Reeb envisioned augmented reality playing a part, so that when a firm professional working on, say, an estate plan runs across something “they don’t know how to do ... a video pops up. They don’t know how to fill this form out, so three case studies pop up.”

The ability to learn will be one of the most important skills for accountants going forward, Melancon explained.

“There will be a need to learn, unlearn and relearn … it’s the thought of future literacy moving forward -- not to read and write but the ability to unlearn so you can relearn, and the general awareness of all these activities for everyone. If you’re trusted advisors, you need to know the implications of these shifts -- of both the wide knowledge and capabilities for a narrow knowledge.”

To provide for these expanding skills, the AICPA offers a variety of new credentials beyond the CPA.

“How should licensure evolve?” Melancon continued. “We need to figure out blockchain.
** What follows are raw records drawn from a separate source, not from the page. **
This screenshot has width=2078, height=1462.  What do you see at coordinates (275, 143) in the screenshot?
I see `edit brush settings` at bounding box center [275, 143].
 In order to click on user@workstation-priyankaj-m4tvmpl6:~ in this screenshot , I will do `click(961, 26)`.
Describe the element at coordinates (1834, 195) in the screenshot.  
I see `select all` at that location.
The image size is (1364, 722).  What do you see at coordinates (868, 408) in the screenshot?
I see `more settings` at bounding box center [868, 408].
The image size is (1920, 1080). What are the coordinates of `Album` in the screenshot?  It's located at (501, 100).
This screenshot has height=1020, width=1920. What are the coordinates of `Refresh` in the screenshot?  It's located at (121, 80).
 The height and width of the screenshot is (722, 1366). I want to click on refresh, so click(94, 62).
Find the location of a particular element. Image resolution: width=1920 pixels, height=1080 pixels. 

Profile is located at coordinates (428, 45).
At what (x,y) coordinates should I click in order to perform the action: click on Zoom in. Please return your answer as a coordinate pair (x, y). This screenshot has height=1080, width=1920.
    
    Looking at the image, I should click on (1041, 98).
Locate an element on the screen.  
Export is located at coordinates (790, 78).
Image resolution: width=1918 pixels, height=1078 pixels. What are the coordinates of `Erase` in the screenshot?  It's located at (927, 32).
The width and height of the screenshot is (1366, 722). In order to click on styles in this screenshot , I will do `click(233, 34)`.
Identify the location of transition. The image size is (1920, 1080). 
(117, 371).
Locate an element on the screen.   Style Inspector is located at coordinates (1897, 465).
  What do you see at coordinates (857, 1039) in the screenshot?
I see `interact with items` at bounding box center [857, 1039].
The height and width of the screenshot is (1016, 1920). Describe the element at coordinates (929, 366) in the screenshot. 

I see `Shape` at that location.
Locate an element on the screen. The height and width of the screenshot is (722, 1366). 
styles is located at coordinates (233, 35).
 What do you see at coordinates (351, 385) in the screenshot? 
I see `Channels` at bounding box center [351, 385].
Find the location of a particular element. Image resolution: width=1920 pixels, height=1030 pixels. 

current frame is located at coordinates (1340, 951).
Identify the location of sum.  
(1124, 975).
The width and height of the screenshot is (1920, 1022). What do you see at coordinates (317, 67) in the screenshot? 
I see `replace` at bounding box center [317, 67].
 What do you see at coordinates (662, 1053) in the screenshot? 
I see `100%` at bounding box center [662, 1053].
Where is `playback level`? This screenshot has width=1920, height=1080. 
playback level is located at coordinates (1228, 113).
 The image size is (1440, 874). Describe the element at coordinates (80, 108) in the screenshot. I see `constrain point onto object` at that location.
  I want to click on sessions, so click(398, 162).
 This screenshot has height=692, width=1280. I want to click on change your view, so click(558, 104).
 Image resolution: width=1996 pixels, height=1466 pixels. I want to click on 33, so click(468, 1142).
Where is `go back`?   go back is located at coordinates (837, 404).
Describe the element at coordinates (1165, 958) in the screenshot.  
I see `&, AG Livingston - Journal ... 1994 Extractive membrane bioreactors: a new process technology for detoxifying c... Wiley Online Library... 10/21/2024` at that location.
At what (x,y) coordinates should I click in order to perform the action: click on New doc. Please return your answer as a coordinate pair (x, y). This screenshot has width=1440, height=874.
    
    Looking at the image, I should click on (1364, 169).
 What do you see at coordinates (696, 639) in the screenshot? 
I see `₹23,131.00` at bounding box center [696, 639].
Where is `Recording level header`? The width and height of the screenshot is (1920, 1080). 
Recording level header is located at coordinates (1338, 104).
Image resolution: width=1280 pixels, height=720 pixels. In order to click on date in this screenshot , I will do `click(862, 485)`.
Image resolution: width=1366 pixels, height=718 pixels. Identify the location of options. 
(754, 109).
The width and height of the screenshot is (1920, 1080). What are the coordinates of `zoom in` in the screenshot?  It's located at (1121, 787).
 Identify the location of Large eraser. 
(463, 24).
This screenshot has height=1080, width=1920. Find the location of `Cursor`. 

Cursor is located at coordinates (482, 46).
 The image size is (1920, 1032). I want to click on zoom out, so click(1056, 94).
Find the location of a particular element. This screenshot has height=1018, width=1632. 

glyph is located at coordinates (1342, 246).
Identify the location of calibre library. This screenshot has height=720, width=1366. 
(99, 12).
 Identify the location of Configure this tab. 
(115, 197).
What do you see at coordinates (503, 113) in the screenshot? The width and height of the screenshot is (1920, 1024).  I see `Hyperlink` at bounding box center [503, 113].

We tend to audit around the technology. For our core service of assurance, we need to consider more and more dynamic audit solutions. We’re building these technologies into framework and processes. Today, in our teams, non-CPAs are in the data analytics space. It is conceivable in audit, several years from now, there will be more [of these professionals] on an engagement than CPAs.”

To adjust for these future demographics, Wiley recommended firms take a few specific actions:

  • Educate, at all levels. “Don’t keep it at the partner level. Spread the wealth, so everyone is working and looking at education.”
  • Draft a new organizational chart. The updated design should be based on that diamond shape Wiley defined earlier. “Who could be niche leaders, and part of that niche? [Identify] people who could develop into wonderful technicians. Who could you talk to to find out what they want to do? Going from how to get things done to who.”
  • Analyze where you are today. “Where are your deep niches and service areas? Where can your next-generation talent really dig deep? You have to know where you are now to move into the future successfully.”

As Reeb warned during his keynote, “We have gotten complacent — we’ve never been more successful as a profession. We have so much compliance work to do. [What is] critical is the trust we have, moving forward ... leveraging off our past to help clients with their future. More than 50 percent of the market wants more advisory. We need to do a better job of branding, moving forward as life planners. Everyone out here does that already, but we don’t necessarily have that brand.”